[Stored entries]
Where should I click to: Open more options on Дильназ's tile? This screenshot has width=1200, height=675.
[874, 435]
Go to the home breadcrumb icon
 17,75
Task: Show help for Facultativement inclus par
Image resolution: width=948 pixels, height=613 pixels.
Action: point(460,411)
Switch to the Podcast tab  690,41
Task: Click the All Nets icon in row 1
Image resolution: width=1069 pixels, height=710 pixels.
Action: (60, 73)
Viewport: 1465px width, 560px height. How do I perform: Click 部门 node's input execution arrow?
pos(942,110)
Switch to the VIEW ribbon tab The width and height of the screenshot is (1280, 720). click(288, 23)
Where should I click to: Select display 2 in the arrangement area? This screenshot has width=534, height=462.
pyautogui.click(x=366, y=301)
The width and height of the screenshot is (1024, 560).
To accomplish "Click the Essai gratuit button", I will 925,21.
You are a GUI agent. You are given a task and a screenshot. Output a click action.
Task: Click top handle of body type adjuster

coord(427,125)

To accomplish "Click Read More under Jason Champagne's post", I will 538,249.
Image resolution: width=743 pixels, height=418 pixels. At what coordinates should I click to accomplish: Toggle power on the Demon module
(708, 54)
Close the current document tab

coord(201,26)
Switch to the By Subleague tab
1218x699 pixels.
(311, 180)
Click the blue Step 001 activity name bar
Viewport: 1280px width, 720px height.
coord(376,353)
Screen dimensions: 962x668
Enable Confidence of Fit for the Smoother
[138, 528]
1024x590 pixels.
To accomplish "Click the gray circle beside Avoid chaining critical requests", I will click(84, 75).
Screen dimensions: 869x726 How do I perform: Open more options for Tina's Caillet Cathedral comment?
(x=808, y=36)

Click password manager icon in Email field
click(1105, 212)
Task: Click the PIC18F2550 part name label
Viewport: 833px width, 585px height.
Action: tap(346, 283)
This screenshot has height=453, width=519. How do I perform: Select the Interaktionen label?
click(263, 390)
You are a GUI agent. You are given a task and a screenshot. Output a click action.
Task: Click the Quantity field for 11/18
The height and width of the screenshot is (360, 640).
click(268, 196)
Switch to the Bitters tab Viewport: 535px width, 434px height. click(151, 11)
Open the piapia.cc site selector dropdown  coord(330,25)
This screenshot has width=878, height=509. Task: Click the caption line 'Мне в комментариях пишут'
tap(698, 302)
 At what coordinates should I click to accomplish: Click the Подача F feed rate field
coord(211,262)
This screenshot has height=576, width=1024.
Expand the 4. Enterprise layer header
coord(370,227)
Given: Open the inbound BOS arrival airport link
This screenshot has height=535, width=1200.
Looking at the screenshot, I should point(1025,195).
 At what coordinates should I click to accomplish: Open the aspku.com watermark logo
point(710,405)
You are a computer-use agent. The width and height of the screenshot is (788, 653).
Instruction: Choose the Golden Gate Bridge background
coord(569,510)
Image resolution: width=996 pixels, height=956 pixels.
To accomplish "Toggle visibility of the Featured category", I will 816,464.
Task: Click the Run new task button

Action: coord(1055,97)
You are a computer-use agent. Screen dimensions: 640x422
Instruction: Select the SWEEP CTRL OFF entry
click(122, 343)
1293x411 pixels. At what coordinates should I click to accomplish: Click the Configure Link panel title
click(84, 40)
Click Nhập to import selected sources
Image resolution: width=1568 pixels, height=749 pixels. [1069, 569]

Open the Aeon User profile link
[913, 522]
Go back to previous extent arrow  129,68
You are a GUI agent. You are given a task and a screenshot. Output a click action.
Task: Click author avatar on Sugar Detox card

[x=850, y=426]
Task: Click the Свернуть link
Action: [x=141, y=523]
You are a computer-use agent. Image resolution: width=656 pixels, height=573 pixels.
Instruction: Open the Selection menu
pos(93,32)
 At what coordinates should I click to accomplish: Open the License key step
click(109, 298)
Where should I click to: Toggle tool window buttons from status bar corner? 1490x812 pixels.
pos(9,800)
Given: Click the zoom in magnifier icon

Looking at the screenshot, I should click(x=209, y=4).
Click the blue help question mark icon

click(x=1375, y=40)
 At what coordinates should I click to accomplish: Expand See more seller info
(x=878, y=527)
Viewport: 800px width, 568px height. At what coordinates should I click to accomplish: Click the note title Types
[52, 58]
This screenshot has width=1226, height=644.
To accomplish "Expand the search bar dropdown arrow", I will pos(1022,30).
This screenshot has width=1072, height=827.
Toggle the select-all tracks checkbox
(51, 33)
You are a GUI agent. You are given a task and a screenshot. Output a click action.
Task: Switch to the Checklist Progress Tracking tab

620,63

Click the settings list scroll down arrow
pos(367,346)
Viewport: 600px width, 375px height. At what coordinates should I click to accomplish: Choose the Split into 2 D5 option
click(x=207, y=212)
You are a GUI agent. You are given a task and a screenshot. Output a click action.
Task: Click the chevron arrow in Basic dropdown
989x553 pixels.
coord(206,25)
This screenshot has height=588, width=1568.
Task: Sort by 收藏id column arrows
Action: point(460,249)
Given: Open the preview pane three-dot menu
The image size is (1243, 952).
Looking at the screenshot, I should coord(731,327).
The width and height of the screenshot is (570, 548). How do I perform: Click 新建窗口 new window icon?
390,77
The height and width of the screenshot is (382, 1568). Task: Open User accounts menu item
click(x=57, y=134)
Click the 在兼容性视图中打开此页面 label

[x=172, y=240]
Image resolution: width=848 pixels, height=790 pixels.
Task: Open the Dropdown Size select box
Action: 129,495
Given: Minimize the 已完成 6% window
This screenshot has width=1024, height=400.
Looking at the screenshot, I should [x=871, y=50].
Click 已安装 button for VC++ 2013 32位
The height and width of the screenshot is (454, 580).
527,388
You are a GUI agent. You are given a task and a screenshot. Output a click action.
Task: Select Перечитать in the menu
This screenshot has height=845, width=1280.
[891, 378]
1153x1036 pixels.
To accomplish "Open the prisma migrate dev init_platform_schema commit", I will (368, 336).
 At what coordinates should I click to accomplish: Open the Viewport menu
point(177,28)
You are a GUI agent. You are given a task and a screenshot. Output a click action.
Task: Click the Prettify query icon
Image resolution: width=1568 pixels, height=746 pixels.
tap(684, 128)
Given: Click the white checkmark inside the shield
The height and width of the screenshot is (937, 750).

▸ **Try it**: Print every record above exactly as it stands.

▸ **Result**:
Where should I click to: Open more options on Дильназ's tile? This screenshot has width=1200, height=675.
[874, 435]
Go to the home breadcrumb icon
 17,75
Task: Show help for Facultativement inclus par
Image resolution: width=948 pixels, height=613 pixels.
Action: point(460,411)
Switch to the Podcast tab  690,41
Task: Click the All Nets icon in row 1
Image resolution: width=1069 pixels, height=710 pixels.
Action: (60, 73)
Viewport: 1465px width, 560px height. How do I perform: Click 部门 node's input execution arrow?
pos(942,110)
Switch to the VIEW ribbon tab The width and height of the screenshot is (1280, 720). click(288, 23)
Where should I click to: Select display 2 in the arrangement area? This screenshot has width=534, height=462.
pyautogui.click(x=366, y=301)
The width and height of the screenshot is (1024, 560).
To accomplish "Click the Essai gratuit button", I will 925,21.
You are a GUI agent. You are given a task and a screenshot. Output a click action.
Task: Click top handle of body type adjuster

coord(427,125)

To accomplish "Click Read More under Jason Champagne's post", I will 538,249.
Image resolution: width=743 pixels, height=418 pixels. At what coordinates should I click to accomplish: Toggle power on the Demon module
(708, 54)
Close the current document tab

coord(201,26)
Switch to the By Subleague tab
1218x699 pixels.
(311, 180)
Click the blue Step 001 activity name bar
Viewport: 1280px width, 720px height.
coord(376,353)
Screen dimensions: 962x668
Enable Confidence of Fit for the Smoother
[138, 528]
1024x590 pixels.
To accomplish "Click the gray circle beside Avoid chaining critical requests", I will click(84, 75).
Screen dimensions: 869x726 How do I perform: Open more options for Tina's Caillet Cathedral comment?
(x=808, y=36)

Click password manager icon in Email field
click(1105, 212)
Task: Click the PIC18F2550 part name label
Viewport: 833px width, 585px height.
Action: tap(346, 283)
This screenshot has height=453, width=519. How do I perform: Select the Interaktionen label?
click(263, 390)
You are a GUI agent. You are given a task and a screenshot. Output a click action.
Task: Click the Quantity field for 11/18
The height and width of the screenshot is (360, 640).
click(268, 196)
Switch to the Bitters tab Viewport: 535px width, 434px height. click(151, 11)
Open the piapia.cc site selector dropdown  coord(330,25)
This screenshot has width=878, height=509. Task: Click the caption line 'Мне в комментариях пишут'
tap(698, 302)
 At what coordinates should I click to accomplish: Click the Подача F feed rate field
coord(211,262)
This screenshot has height=576, width=1024.
Expand the 4. Enterprise layer header
coord(370,227)
Given: Open the inbound BOS arrival airport link
This screenshot has height=535, width=1200.
Looking at the screenshot, I should point(1025,195).
 At what coordinates should I click to accomplish: Open the aspku.com watermark logo
point(710,405)
You are a computer-use agent. The width and height of the screenshot is (788, 653).
Instruction: Choose the Golden Gate Bridge background
coord(569,510)
Image resolution: width=996 pixels, height=956 pixels.
To accomplish "Toggle visibility of the Featured category", I will 816,464.
Task: Click the Run new task button

Action: coord(1055,97)
You are a computer-use agent. Screen dimensions: 640x422
Instruction: Select the SWEEP CTRL OFF entry
click(122, 343)
1293x411 pixels. At what coordinates should I click to accomplish: Click the Configure Link panel title
click(84, 40)
Click Nhập to import selected sources
Image resolution: width=1568 pixels, height=749 pixels. [1069, 569]

Open the Aeon User profile link
[913, 522]
Go back to previous extent arrow  129,68
You are a GUI agent. You are given a task and a screenshot. Output a click action.
Task: Click author avatar on Sugar Detox card

[x=850, y=426]
Task: Click the Свернуть link
Action: [x=141, y=523]
You are a computer-use agent. Image resolution: width=656 pixels, height=573 pixels.
Instruction: Open the Selection menu
pos(93,32)
 At what coordinates should I click to accomplish: Open the License key step
click(109, 298)
Where should I click to: Toggle tool window buttons from status bar corner? 1490x812 pixels.
pos(9,800)
Given: Click the zoom in magnifier icon

Looking at the screenshot, I should click(x=209, y=4).
Click the blue help question mark icon

click(x=1375, y=40)
 At what coordinates should I click to accomplish: Expand See more seller info
(x=878, y=527)
Viewport: 800px width, 568px height. At what coordinates should I click to accomplish: Click the note title Types
[52, 58]
This screenshot has width=1226, height=644.
To accomplish "Expand the search bar dropdown arrow", I will pos(1022,30).
This screenshot has width=1072, height=827.
Toggle the select-all tracks checkbox
(51, 33)
You are a GUI agent. You are given a task and a screenshot. Output a click action.
Task: Switch to the Checklist Progress Tracking tab

620,63

Click the settings list scroll down arrow
pos(367,346)
Viewport: 600px width, 375px height. At what coordinates should I click to accomplish: Choose the Split into 2 D5 option
click(x=207, y=212)
You are a GUI agent. You are given a task and a screenshot. Output a click action.
Task: Click the chevron arrow in Basic dropdown
989x553 pixels.
coord(206,25)
This screenshot has height=588, width=1568.
Task: Sort by 收藏id column arrows
Action: point(460,249)
Given: Open the preview pane three-dot menu
The image size is (1243, 952).
Looking at the screenshot, I should coord(731,327).
The width and height of the screenshot is (570, 548). How do I perform: Click 新建窗口 new window icon?
390,77
The height and width of the screenshot is (382, 1568). Task: Open User accounts menu item
click(x=57, y=134)
Click the 在兼容性视图中打开此页面 label

[x=172, y=240]
Image resolution: width=848 pixels, height=790 pixels.
Task: Open the Dropdown Size select box
Action: 129,495
Given: Minimize the 已完成 6% window
This screenshot has width=1024, height=400.
Looking at the screenshot, I should [x=871, y=50].
Click 已安装 button for VC++ 2013 32位
The height and width of the screenshot is (454, 580).
527,388
You are a GUI agent. You are given a task and a screenshot. Output a click action.
Task: Select Перечитать in the menu
This screenshot has height=845, width=1280.
[891, 378]
1153x1036 pixels.
To accomplish "Open the prisma migrate dev init_platform_schema commit", I will (368, 336).
 At what coordinates should I click to accomplish: Open the Viewport menu
point(177,28)
You are a GUI agent. You are given a task and a screenshot. Output a click action.
Task: Click the Prettify query icon
Image resolution: width=1568 pixels, height=746 pixels.
tap(684, 128)
Given: Click the white checkmark inside the shield
The height and width of the screenshot is (937, 750).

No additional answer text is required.